Publié le 21/09/2021

Bien que les inondations de juillet 2021 aient principalement touché la région de Liège, la province du Brabant wallon n’a pas non plus été épargnée. Deux églises en particulier ont été impactées par la montée des eaux : celles de Wavre et de Basse-Wavre. Le CIPAR s’est rendu sur place pour constater l’étendue des dégâts occasionnés au patrimoine religieux.

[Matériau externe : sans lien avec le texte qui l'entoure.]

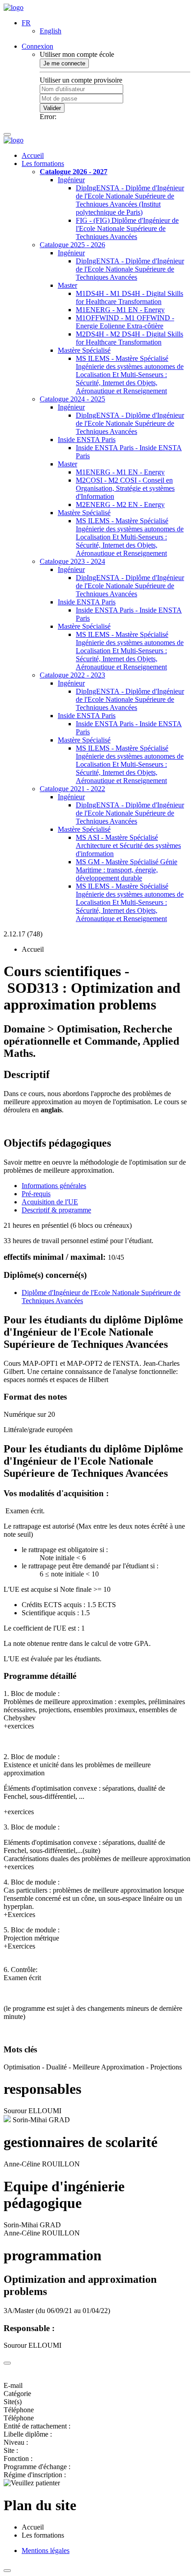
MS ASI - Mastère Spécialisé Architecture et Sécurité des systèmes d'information (128, 845)
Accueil (33, 155)
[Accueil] (13, 7)
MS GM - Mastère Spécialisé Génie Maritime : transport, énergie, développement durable (126, 870)
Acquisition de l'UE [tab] (50, 1202)
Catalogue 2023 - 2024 (72, 561)
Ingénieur (71, 180)
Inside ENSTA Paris (86, 439)
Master (67, 285)
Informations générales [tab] (54, 1185)
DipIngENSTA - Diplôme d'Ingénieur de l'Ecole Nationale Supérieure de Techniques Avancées (130, 269)
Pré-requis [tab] (36, 1194)
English (50, 31)
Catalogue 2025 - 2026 (72, 245)
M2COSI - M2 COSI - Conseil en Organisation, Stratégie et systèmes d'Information (125, 488)
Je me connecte (64, 63)
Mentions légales (45, 2550)
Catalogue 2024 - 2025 (72, 399)
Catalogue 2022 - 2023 (72, 675)
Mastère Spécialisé (84, 350)
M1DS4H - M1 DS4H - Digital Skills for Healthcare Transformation (129, 297)
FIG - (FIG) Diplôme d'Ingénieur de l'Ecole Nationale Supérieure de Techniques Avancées (127, 228)
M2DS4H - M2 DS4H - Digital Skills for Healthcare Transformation (129, 338)
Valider (52, 108)
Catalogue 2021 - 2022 (72, 789)
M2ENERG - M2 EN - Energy (120, 504)
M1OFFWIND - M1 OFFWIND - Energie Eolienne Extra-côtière (125, 322)
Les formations (43, 163)
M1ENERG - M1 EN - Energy (120, 309)
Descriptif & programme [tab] (56, 1210)
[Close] (7, 2363)
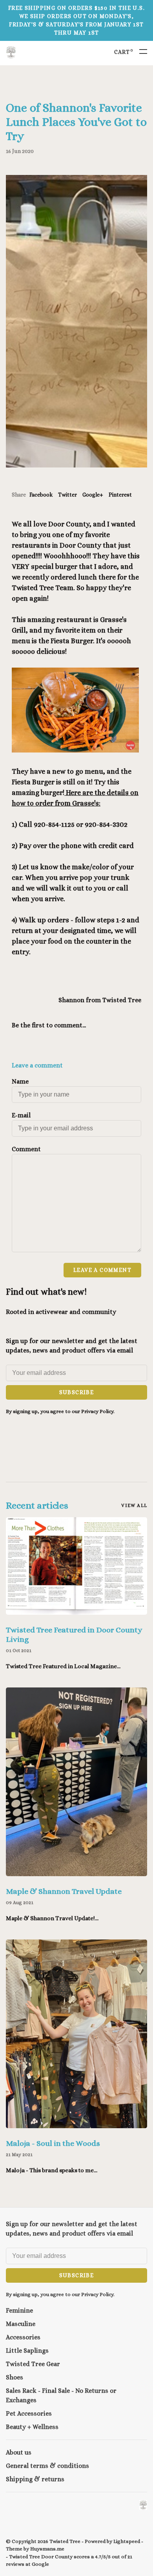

Église Saint-Jean-Baptiste de Wavre

Situé dans le centre-ville de Wavre, cet édifice a été construit en grande partie au XVe siècle. En façade, sa tour-clocher massive qui alterne des bandeaux de brique rouge et de pierre calcaire blanche se reconnaît de loin. Cette église a fortement été touchée par les inondations : de l’eau boueuse est montée jusqu’à 45 cm dans la nef. Le chœur, surélevé de quelques marches, a heureusement été épargné. En extérieur, le grès ferrugineux des murs a été endommagé, de même que la porte d’entrée.

Basilique Notre-Dame de Basse-Wavre

Le culte marial est attesté au sanctuaire Basse-Wavre depuis le XIe siècle, et la chapelle alors érigée est rapidement devenue un lieu de pèlerinage-phare du pays. La basilique actuelle a été édifiée entre le XVIe et le XVIIIe siècle. Construit dans une plaine marécageuse, l’édifice n’avait que peu de chances d’échapper aux inondations de l’été dernier. L’eau, montée jusqu’à 30 cm, s’est répandue dans l’ensemble de l’édifice, inondant également le presbytère attenant.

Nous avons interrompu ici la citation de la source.